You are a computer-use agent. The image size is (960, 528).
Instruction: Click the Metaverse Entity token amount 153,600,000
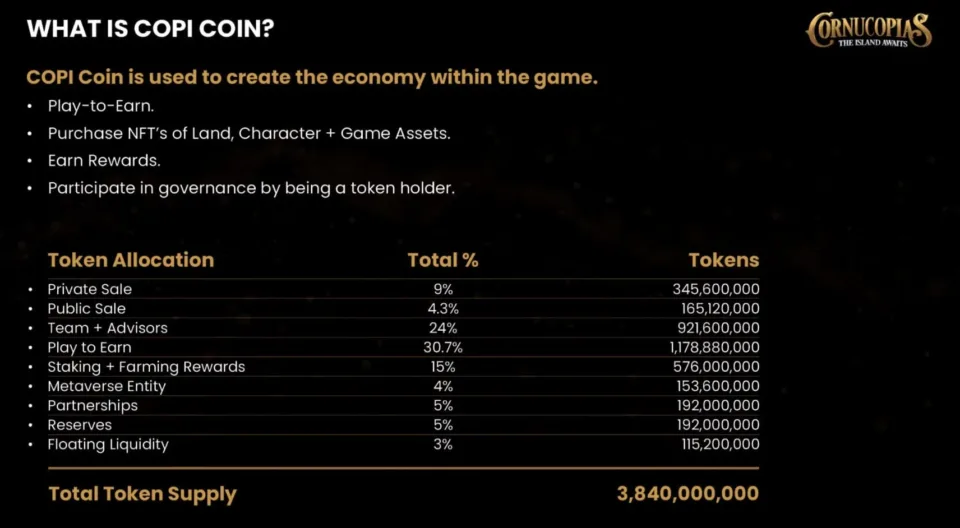[715, 386]
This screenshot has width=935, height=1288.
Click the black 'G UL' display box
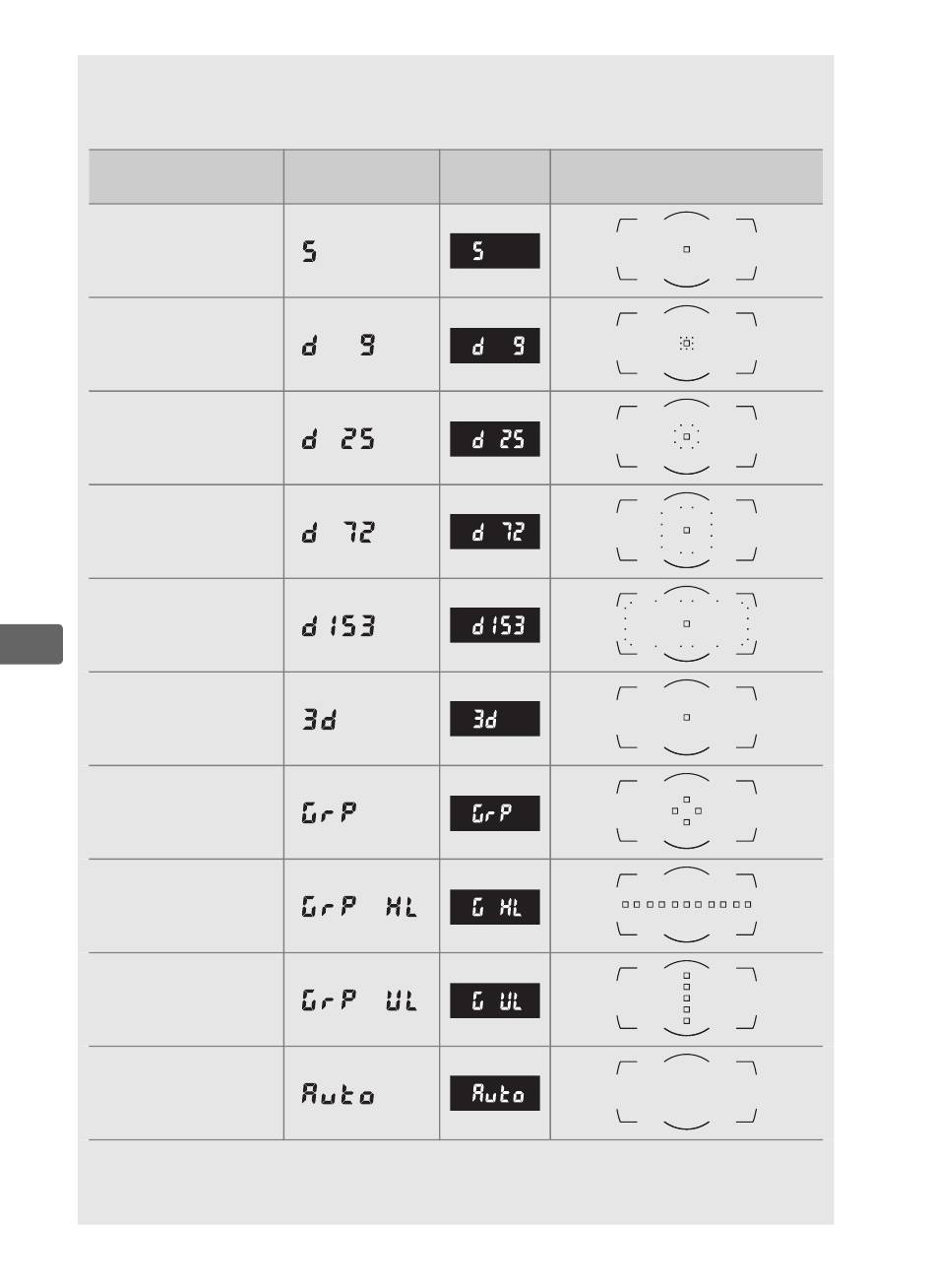(x=495, y=1000)
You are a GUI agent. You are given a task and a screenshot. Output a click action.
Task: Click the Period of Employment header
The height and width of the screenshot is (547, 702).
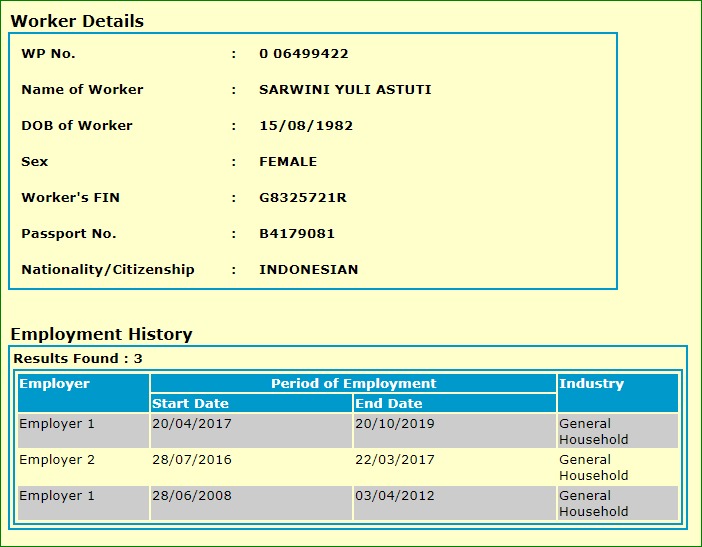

^^^^^^^^

_ABOUT THIS EXERCISE_
Only the lines from the one containing "This screenshot has width=935, height=1288." through the last line of the entries above belong in the copy; reproduce them exactly and drop every picture.

_SOLVED EXERCISE_
This screenshot has width=935, height=1288.
Click the black 'G UL' display box
(x=495, y=1000)
You are a GUI agent. You are given a task and a screenshot. Output a click action.
Task: Click the Period of Employment header
The height and width of the screenshot is (547, 702).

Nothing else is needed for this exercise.